Molo is the name given to a lute by the Hausa people of Niger and northern Nigeria and the Songhay people of Niger. In Ghana, it is called Mɔɣlo in Dagbanli.

Molo is the name used for a specific type of African lute, one that has a boat-shaped body or soundbox, carved from wood, and a round dowel for a neck. The soundbox has an open top, covered by duiker hide or goatskin.

Molo has also become a generalized term for "any plucked string instrument" among the Hausa people in Nigeria.
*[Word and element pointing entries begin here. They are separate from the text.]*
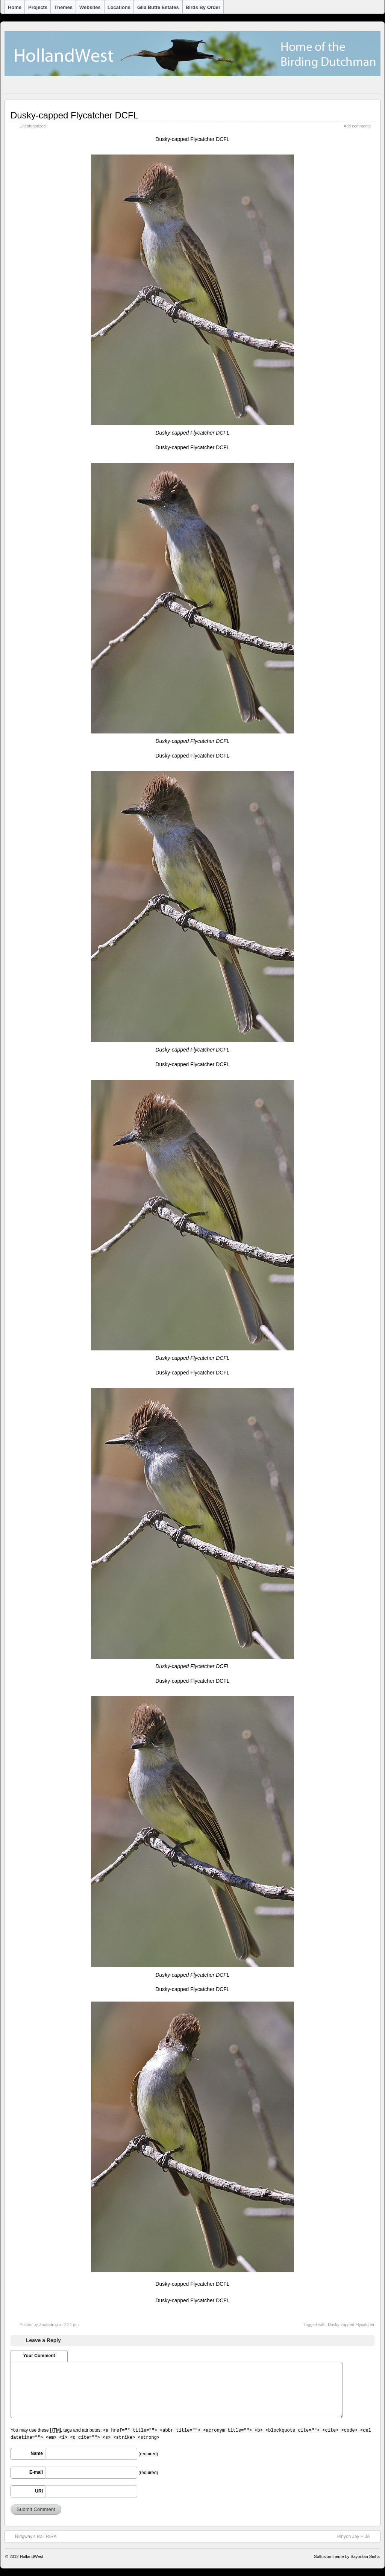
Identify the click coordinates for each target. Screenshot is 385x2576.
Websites (90, 7)
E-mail (36, 2472)
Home (14, 7)
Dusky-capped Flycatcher (351, 2324)
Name (36, 2453)
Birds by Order (203, 7)
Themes (63, 7)
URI (39, 2491)
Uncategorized (33, 126)
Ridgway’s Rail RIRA (32, 2536)
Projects (37, 7)
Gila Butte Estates (158, 7)
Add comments (357, 126)
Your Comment (39, 2355)
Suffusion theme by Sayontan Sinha (347, 2556)
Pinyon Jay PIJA (357, 2536)
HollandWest (31, 2556)
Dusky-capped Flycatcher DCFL (74, 115)
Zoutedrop (48, 2324)
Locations (119, 7)
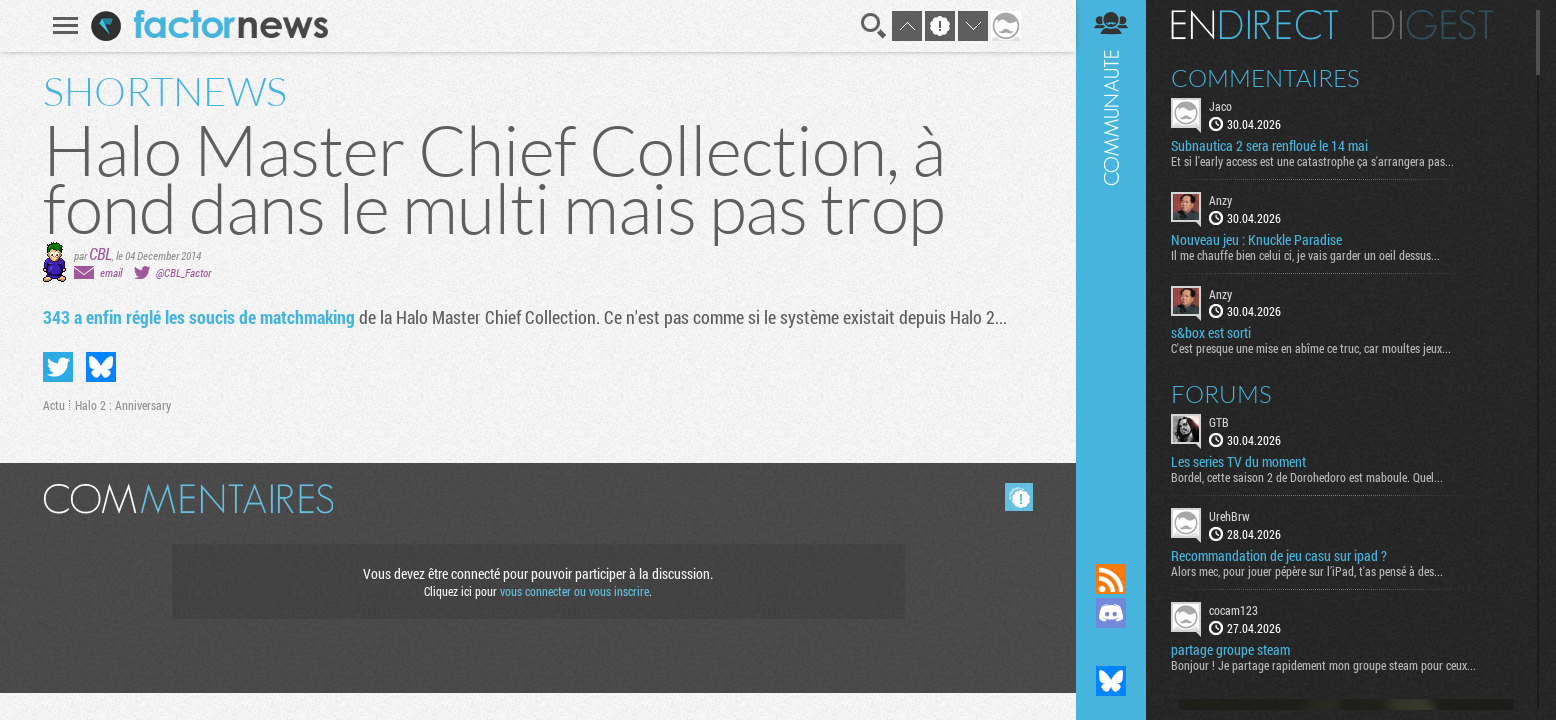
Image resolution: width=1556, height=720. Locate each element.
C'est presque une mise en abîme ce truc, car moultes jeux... (1311, 348)
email (111, 272)
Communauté (1111, 262)
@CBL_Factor (183, 272)
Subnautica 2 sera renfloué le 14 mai (1269, 146)
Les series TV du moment (1238, 462)
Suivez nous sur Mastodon (1111, 647)
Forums (1221, 394)
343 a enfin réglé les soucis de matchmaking (199, 317)
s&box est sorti (1211, 333)
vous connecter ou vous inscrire (574, 591)
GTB (1219, 422)
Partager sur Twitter (58, 367)
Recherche (874, 26)
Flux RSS (1111, 579)
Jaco (1220, 106)
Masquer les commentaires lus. (1019, 497)
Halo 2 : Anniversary (123, 405)
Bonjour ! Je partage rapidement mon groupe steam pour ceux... (1323, 665)
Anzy (1220, 200)
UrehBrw (1229, 516)
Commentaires (1265, 78)
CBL (100, 253)
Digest (1432, 25)
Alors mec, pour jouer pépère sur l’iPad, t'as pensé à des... (1307, 571)
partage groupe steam (1230, 650)
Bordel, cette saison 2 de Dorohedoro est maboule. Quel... (1307, 477)
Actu (54, 405)
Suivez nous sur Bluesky (1111, 681)
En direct (1254, 25)
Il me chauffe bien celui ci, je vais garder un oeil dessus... (1305, 255)
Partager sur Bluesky (101, 367)
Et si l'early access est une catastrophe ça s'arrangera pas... (1312, 161)
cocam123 (1233, 610)
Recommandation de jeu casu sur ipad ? (1279, 556)
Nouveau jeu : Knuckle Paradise (1256, 240)
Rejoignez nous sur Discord (1111, 613)
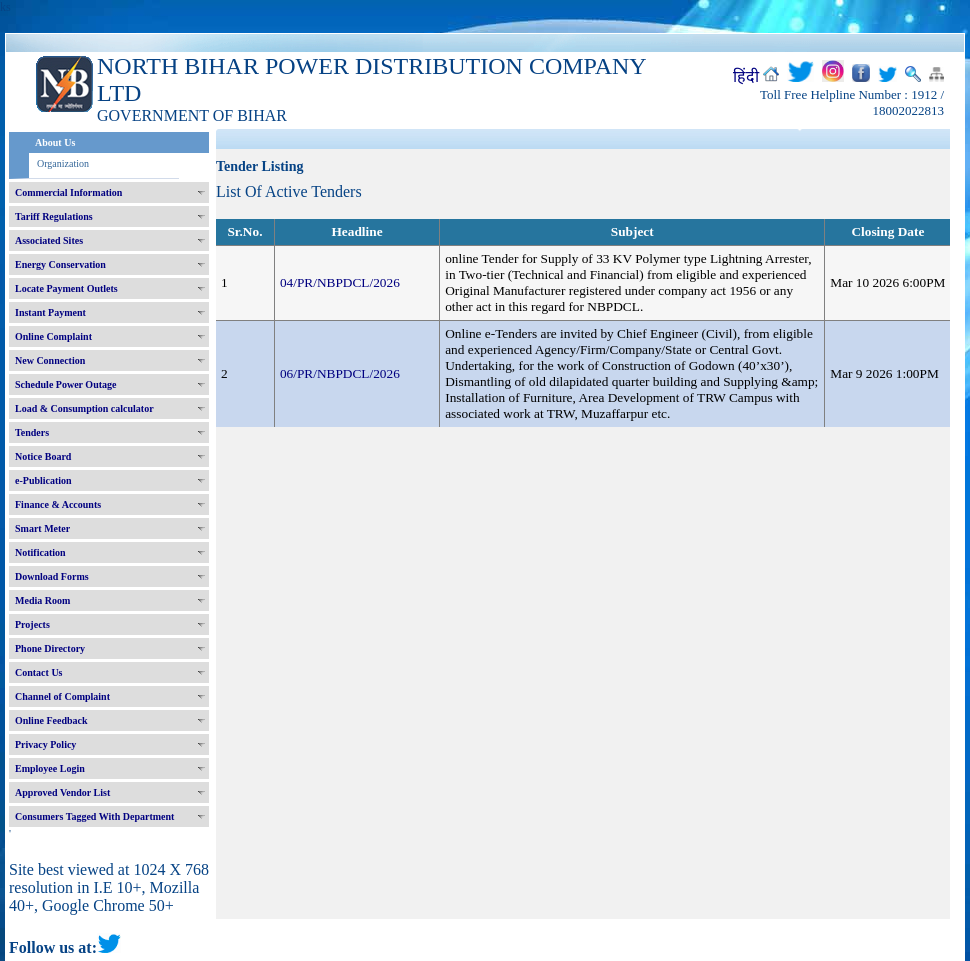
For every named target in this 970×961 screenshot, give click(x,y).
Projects (32, 624)
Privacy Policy (45, 744)
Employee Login (50, 768)
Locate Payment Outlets (66, 288)
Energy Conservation (60, 264)
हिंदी (746, 76)
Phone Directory (50, 648)
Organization (63, 163)
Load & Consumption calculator (84, 408)
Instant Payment (50, 312)
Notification (40, 552)
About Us (55, 142)
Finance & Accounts (58, 504)
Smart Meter (42, 528)
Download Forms (52, 576)
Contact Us (39, 672)
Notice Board (43, 456)
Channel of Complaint (62, 696)
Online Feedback (51, 720)
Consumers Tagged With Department (94, 816)
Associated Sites (49, 240)
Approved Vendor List (62, 792)
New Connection (50, 360)
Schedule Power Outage (65, 384)
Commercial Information (68, 192)
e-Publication (43, 480)
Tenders (32, 432)
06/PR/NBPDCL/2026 (340, 373)
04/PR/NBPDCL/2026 (340, 282)
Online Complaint (53, 336)
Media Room (42, 600)
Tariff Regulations (54, 216)
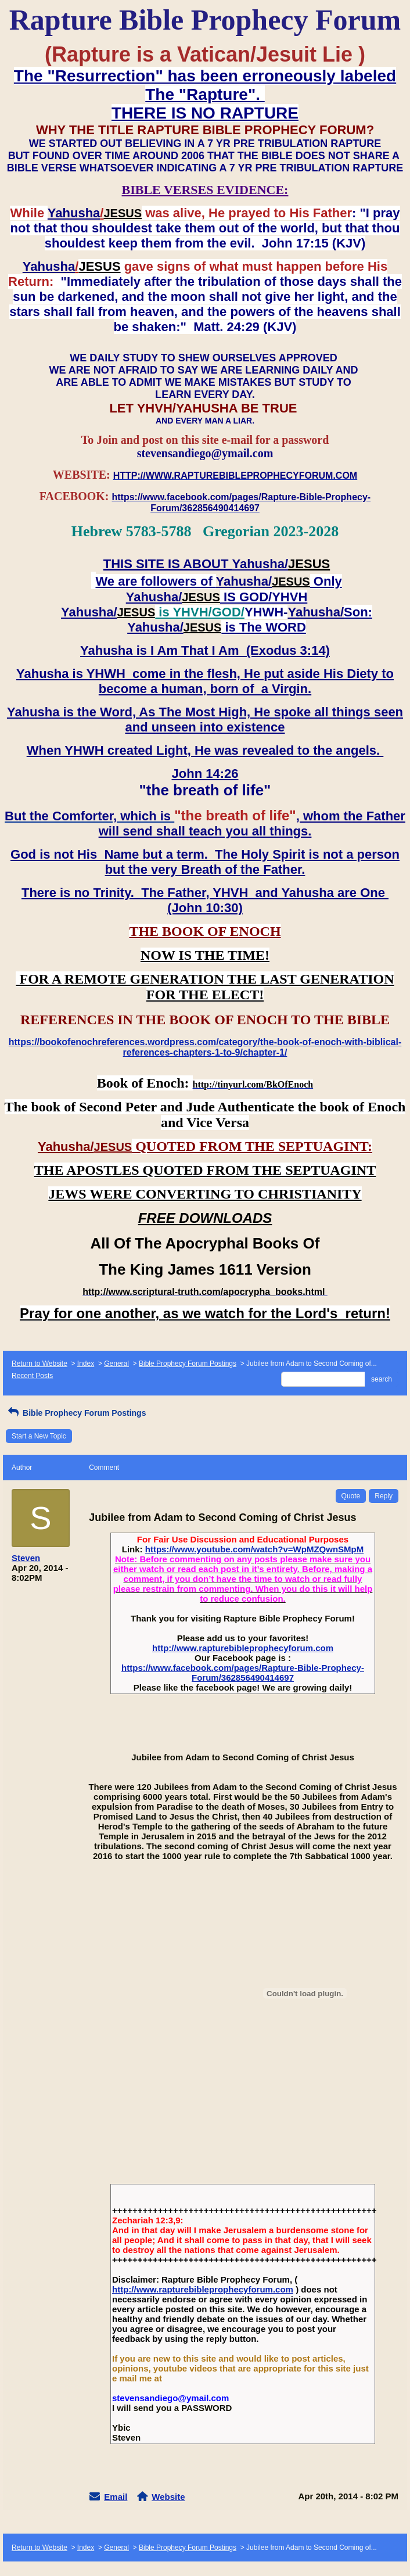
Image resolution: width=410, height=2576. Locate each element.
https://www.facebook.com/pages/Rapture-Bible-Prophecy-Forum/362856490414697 (242, 1672)
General (116, 1363)
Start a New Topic (39, 1436)
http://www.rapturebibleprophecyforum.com (242, 1648)
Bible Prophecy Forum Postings (187, 1363)
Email (115, 2497)
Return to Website (39, 1363)
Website (168, 2497)
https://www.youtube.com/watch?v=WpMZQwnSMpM (254, 1549)
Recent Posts (32, 1376)
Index (85, 1363)
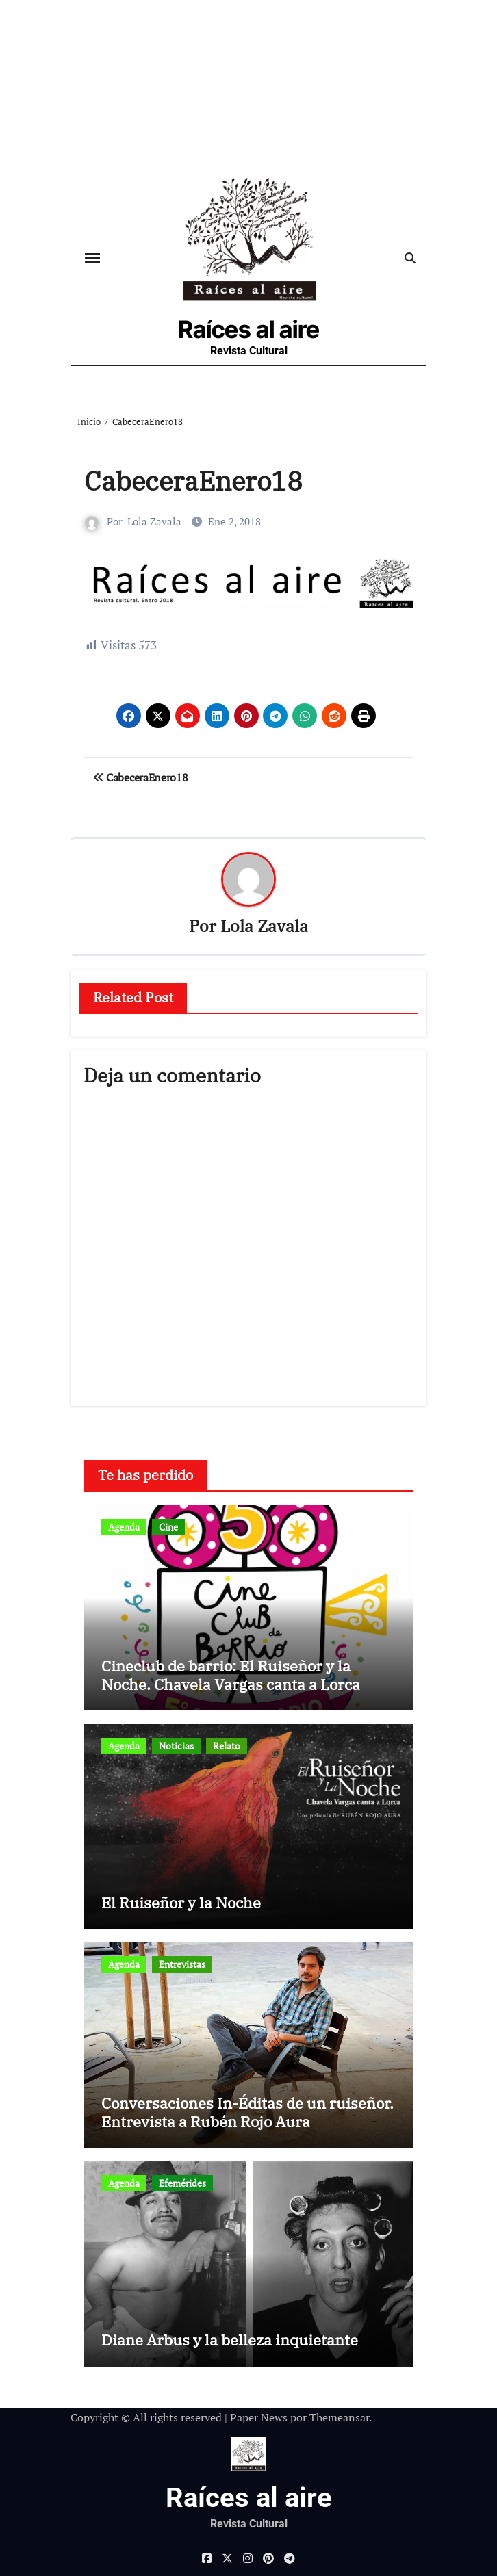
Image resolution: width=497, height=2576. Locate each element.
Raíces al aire (249, 329)
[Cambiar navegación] (92, 258)
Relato (226, 1745)
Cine (168, 1526)
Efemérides (182, 2182)
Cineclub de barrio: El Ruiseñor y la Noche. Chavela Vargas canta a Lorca (230, 1674)
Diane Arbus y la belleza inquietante (229, 2340)
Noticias (176, 1745)
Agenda (124, 1526)
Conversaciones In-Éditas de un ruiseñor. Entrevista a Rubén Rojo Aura (247, 2112)
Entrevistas (182, 1963)
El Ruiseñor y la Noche (181, 1902)
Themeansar (339, 2417)
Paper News (259, 2417)
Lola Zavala (154, 521)
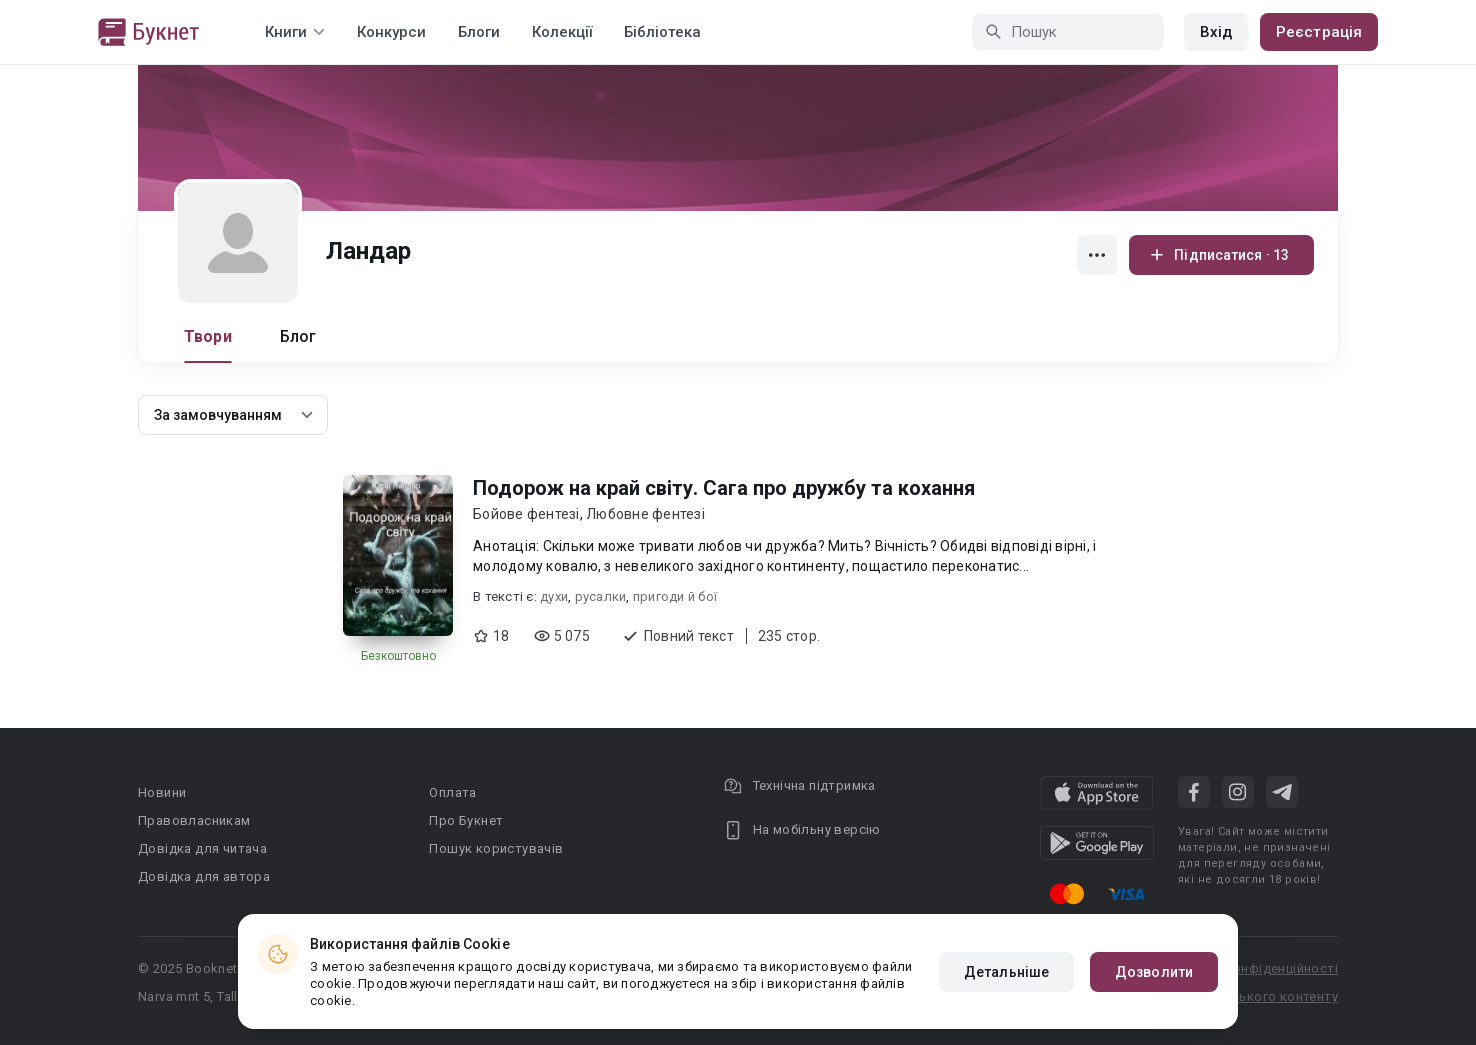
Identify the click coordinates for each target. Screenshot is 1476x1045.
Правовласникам (194, 820)
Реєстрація (1319, 32)
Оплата (452, 792)
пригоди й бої (675, 596)
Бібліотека (662, 32)
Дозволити (1154, 972)
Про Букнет (466, 820)
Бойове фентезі (526, 514)
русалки (601, 596)
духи (554, 596)
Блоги (479, 32)
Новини (162, 792)
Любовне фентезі (645, 514)
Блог (298, 336)
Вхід (1216, 32)
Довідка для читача (202, 848)
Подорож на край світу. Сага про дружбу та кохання (724, 488)
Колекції (562, 32)
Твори (208, 336)
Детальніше (1006, 972)
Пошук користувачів (496, 848)
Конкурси (391, 32)
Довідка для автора (204, 876)
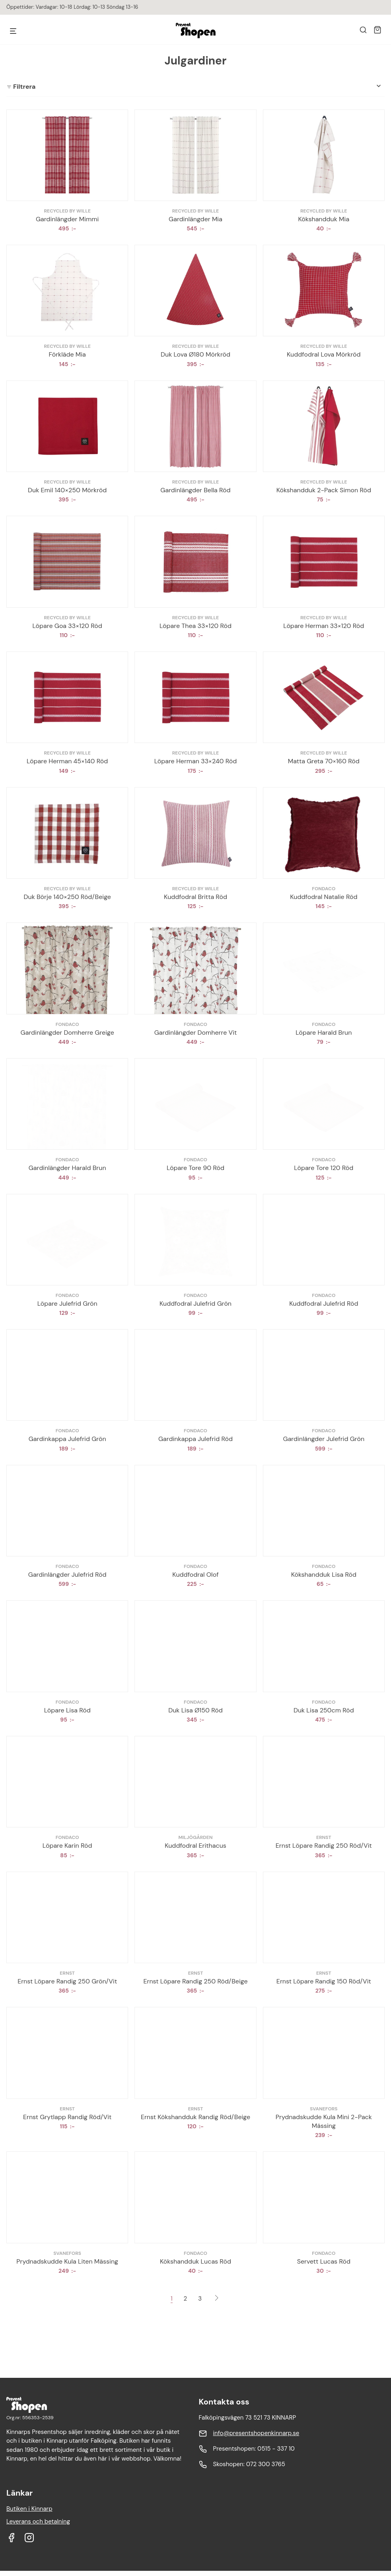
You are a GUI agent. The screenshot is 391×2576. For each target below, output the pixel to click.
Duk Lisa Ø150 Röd (195, 1710)
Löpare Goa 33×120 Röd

As the name of a specific type of lute among the Hausa, the instrument is one of at least seven different Hausa lutes, also including the round-bodied garaya (2-string, wood body), gurmi (3-string gourd bodied), gurumi (2-string calabash bodied), the komo (2-string gourd body), the kwamsa (or komsa, 2-string, gourd bodied), and the kontigi.

==Relationship to the banjo==
The instrument found some fame when it was identified by Lorenzo Dow Turner as possibly being the instrument in The Old Plantation print, the earliest depiction of the banjo in the United States. However, the hypothesis has been disputed by researchers examining the details of both instruments. Where the molo has a boat-shaped body, a round neck that only goes through the body at one end, and 2-3 strings tied to slip rings around the instrument's neck, the African-American banjo in the painting has a round gourd body, a flat neck that goes through 2 sides of the body, and four strings attached to tuning pegs on the instrument's neck.

Victor Grauer, another who credited the instrument as a possible ancestor to the banjo, based his idea on the molo's short string, designed to play only one note, being similar to the banjo's 5th string, which plays only one note.

==Cultural uses==
Both the garaya and the molo have been used for religious ceremonies, the "Bori spirit possession cult." All three are used today for entertainment and to accompany "praise singing."